- Sección de texto:
┌──

Descalificar como “guerrillero” a un presidente que ha trabajado por la paz durante más de treinta años -cumpliendo la palabra de abandonar el uso de las armas que empeñó entonces al firmarla- como pretexto para apoyar a otro que en la actualidad hace uso de las armas como “muestra de carácter” y suelta amenazas como “le pego un tiro, malparido!” (sic) es el más grotesco extremo de la hipocresía y -visto desde cualquier país del mundo que hoy nos observa-, pone en evidencia la profunda corrupción de la mentalidad de una parte de la ciudadanía colombiana, lo digo con dolor.

└──

- Tarea asignada 1: Cita íntegramente el texto sobre la descalificación como "guerrillero" de un presidente.
El texto y los registros proceden de fuentes distintas.

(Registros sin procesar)
┌──

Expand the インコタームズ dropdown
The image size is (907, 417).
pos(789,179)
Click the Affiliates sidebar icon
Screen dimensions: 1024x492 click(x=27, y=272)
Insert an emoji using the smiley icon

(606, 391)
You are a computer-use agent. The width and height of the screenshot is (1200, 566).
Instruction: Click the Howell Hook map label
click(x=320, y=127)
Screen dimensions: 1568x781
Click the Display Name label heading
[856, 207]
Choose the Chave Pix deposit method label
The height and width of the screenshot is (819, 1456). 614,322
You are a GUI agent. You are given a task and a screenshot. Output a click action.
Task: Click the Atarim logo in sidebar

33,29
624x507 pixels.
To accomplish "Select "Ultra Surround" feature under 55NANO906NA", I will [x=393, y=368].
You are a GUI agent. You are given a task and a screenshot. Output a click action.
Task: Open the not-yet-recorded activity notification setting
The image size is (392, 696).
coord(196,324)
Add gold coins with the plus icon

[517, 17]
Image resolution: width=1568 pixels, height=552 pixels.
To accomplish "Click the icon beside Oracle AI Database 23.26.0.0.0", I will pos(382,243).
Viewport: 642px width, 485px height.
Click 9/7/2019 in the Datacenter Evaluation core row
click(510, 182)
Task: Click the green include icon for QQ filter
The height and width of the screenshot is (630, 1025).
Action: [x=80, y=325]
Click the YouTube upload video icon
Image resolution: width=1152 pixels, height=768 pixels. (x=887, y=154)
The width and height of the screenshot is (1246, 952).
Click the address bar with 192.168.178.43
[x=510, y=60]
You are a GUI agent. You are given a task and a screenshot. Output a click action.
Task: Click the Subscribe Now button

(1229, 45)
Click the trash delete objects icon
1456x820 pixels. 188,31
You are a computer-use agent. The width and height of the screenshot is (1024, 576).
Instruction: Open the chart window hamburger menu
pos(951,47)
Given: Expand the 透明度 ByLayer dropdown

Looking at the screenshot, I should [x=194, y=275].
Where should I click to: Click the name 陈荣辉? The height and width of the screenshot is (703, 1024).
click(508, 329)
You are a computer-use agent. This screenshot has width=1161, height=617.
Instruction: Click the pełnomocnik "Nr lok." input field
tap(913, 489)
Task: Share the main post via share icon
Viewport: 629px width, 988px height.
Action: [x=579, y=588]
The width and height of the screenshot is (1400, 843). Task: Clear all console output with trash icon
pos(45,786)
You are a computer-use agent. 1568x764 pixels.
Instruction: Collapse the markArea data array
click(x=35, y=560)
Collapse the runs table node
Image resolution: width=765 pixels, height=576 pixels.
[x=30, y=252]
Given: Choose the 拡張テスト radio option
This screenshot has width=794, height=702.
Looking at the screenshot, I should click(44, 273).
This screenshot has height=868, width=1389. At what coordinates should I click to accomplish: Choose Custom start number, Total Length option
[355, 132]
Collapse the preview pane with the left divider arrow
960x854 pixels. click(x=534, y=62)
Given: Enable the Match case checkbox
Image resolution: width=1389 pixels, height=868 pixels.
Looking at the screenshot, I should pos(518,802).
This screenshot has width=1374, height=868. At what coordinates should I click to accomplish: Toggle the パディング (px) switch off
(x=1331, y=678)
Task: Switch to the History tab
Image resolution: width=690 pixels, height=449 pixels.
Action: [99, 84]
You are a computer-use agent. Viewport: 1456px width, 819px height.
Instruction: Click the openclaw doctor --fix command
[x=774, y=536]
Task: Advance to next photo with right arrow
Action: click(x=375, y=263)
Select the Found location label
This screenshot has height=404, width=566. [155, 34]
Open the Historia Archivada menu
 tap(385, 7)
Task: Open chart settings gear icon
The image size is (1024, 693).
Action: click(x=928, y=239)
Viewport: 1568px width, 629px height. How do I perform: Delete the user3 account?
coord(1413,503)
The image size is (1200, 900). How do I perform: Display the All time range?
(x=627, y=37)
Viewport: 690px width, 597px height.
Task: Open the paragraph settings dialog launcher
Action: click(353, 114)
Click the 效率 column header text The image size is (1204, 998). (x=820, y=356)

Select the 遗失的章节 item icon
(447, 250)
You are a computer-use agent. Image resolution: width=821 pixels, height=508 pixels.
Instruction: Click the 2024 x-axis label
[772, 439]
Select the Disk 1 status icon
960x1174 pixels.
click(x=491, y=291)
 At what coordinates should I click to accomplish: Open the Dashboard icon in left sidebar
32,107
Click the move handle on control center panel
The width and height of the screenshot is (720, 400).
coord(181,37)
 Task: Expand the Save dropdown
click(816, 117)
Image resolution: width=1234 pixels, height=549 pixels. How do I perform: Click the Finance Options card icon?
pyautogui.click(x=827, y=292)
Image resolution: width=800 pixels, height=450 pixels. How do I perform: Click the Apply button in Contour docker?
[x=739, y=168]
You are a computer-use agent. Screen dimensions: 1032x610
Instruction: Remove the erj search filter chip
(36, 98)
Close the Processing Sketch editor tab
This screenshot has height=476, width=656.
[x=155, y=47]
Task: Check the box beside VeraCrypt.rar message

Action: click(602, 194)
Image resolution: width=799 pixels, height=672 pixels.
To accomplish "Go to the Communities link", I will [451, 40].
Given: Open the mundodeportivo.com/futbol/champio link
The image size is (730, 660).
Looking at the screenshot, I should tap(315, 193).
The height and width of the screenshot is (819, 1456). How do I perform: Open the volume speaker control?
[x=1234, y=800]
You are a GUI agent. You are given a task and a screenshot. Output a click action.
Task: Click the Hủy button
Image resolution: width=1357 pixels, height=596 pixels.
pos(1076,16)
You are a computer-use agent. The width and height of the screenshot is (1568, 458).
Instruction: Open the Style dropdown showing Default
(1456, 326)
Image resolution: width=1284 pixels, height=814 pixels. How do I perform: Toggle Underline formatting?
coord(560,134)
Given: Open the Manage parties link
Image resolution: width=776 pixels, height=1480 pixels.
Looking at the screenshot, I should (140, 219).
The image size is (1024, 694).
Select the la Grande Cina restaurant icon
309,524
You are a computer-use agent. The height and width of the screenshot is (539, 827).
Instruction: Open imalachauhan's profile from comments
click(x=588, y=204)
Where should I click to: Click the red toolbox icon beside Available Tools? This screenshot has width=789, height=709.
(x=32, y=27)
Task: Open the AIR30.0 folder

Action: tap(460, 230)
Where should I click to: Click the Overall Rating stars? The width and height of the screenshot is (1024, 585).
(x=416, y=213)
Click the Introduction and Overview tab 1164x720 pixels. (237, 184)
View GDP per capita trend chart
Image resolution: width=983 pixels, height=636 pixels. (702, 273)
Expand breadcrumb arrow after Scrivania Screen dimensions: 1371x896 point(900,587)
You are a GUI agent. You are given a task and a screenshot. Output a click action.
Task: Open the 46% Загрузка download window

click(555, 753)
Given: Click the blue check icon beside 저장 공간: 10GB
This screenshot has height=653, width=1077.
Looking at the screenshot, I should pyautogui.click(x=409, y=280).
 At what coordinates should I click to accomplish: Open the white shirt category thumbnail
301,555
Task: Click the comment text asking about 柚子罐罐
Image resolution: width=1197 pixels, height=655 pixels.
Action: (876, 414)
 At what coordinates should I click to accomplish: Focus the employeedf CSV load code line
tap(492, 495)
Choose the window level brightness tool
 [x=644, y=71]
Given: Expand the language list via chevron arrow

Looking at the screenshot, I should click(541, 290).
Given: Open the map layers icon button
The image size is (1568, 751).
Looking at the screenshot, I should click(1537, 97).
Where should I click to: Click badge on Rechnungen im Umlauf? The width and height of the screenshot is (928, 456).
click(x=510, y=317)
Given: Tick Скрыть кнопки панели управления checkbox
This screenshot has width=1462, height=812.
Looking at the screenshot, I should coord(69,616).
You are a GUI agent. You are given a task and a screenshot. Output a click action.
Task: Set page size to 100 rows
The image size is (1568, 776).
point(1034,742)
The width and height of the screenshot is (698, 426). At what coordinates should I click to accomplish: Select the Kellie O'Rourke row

└──

- Tarea asignada 2: Presenta como CSV de dos columnas, instruccion y respuesta, la parte de los registros que va desde su comienzo hasta la línea que contiene "The height and width of the screenshot is (819, 1456). 614,322", con ambos extremos incluidos. Cada fila corresponde a un registro y lleva su texto y su respuesta en sendos campos entre comillas, con los saltos de línea convertidos en espacios.

- Respuesta correcta 1:
Descalificar como “guerrillero” a un presidente que ha trabajado por la paz durante más de treinta años -cumpliendo la palabra de abandonar el uso de las armas que empeñó entonces al firmarla- como pretexto para apoyar a otro que en la actualidad hace uso de las armas como “muestra de carácter” y suelta amenazas como “le pego un tiro, malparido!” (sic) es el más grotesco extremo de la hipocresía y -visto desde cualquier país del mundo que hoy nos observa-, pone en evidencia la profunda corrupción de la mentalidad de una parte de la ciudadanía colombiana, lo digo con dolor.

- Respuesta correcta 2:
instruccion,respuesta
"Expand the インコタームズ dropdown The image size is (907, 417).","pos(789,179)"
"Click the Affiliates sidebar icon","Screen dimensions: 1024x492 click(x=27, y=272)"
"Insert an emoji using the smiley icon","(606, 391)"
"You are a computer-use agent. The width and height of the screenshot is (1200, 566). Instruction: Click the Howell Hook map label","click(x=320, y=127)"
"Screen dimensions: 1568x781 Click the Display Name label heading","[856, 207]"
"Choose the Chave Pix deposit method label","The height and width of the screenshot is (819, 1456). 614,322"